| Your goal |
Write out, word for word, the lines of the records from the one containing "Task: Click the dropdown" through the last line of the records, both ends included, and leave the pictures out.

| Items |
[BEGIN]

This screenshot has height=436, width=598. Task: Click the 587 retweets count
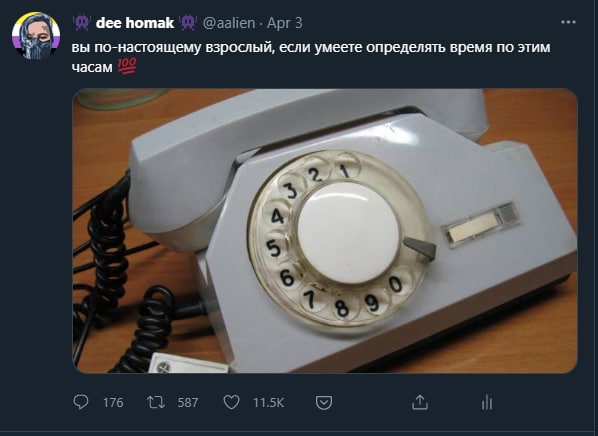(x=188, y=403)
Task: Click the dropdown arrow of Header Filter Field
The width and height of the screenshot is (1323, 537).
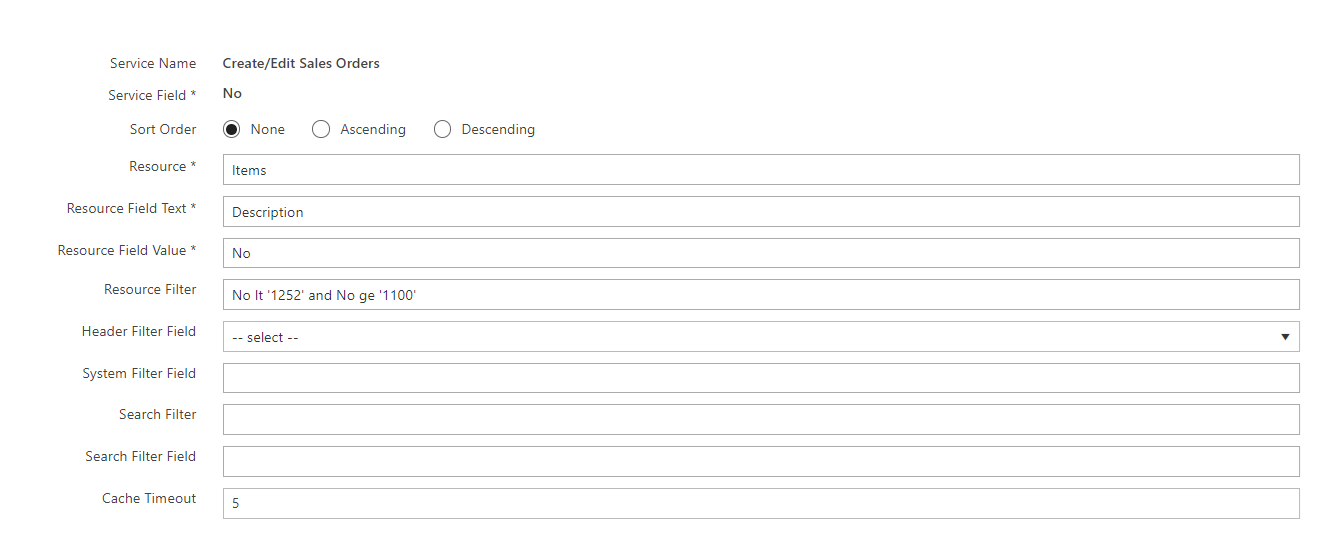Action: tap(1285, 337)
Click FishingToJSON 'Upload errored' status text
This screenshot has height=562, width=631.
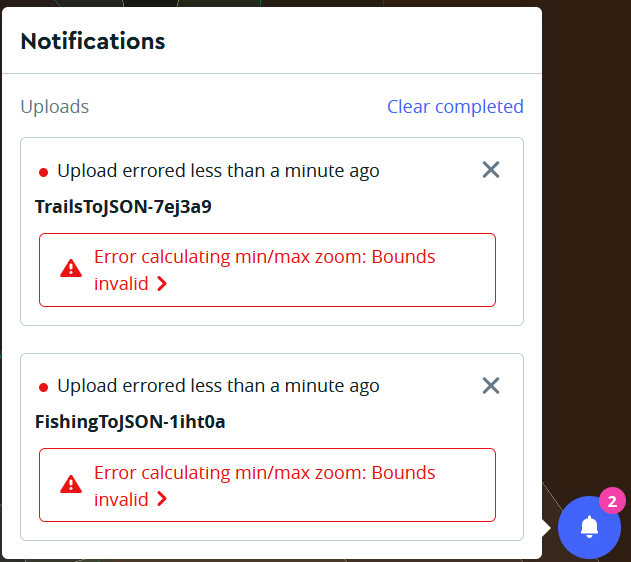(218, 386)
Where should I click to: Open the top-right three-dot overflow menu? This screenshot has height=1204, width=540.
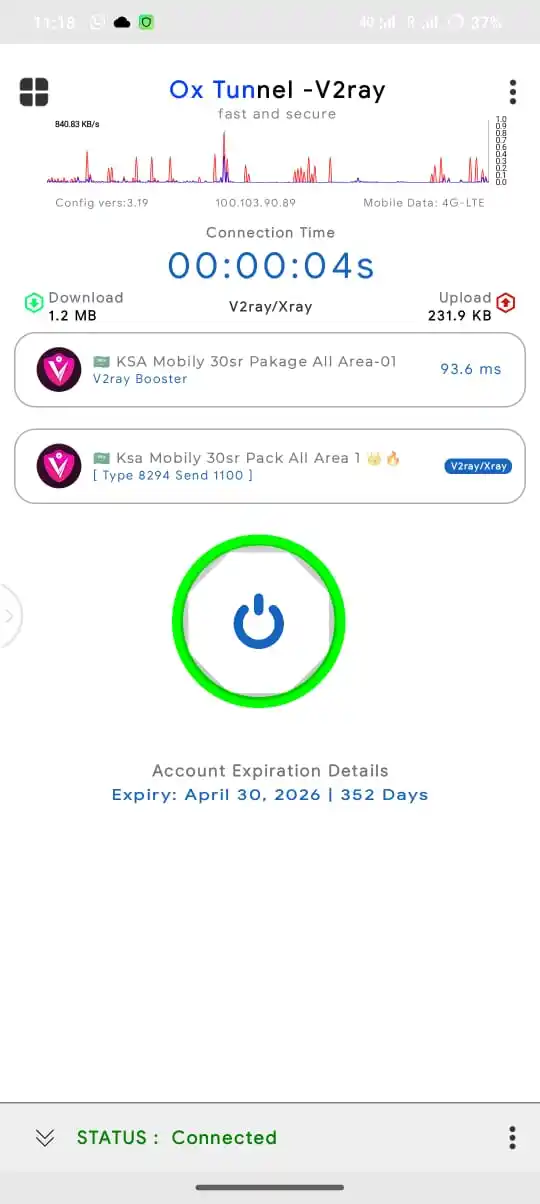pos(513,92)
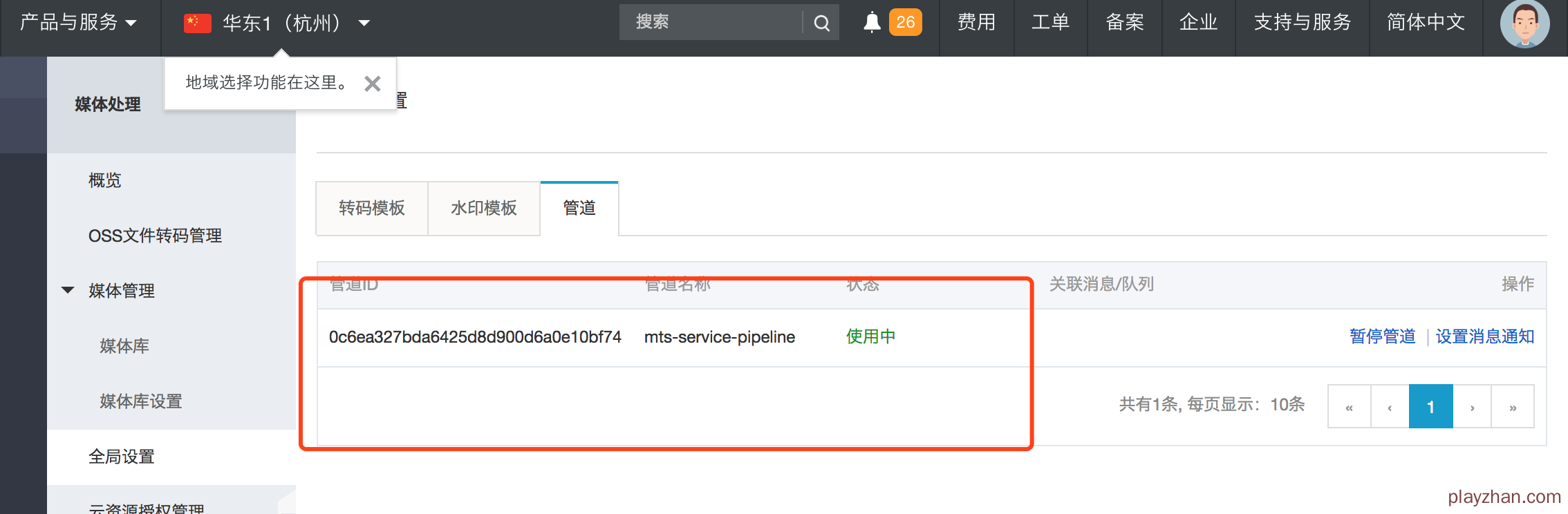Open the 产品与服务 dropdown menu
The height and width of the screenshot is (514, 1568).
point(79,23)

[END]

| Response to the task |
Task: Click the dropdown arrow of Header Filter Field
The width and height of the screenshot is (1323, 537).
Action: tap(1285, 337)
Click FishingToJSON 'Upload errored' status text
This screenshot has height=562, width=631.
(218, 386)
Where should I click to: Open the top-right three-dot overflow menu? This screenshot has height=1204, width=540.
pos(513,92)
Open the 产品与服务 dropdown menu
The height and width of the screenshot is (514, 1568).
point(79,23)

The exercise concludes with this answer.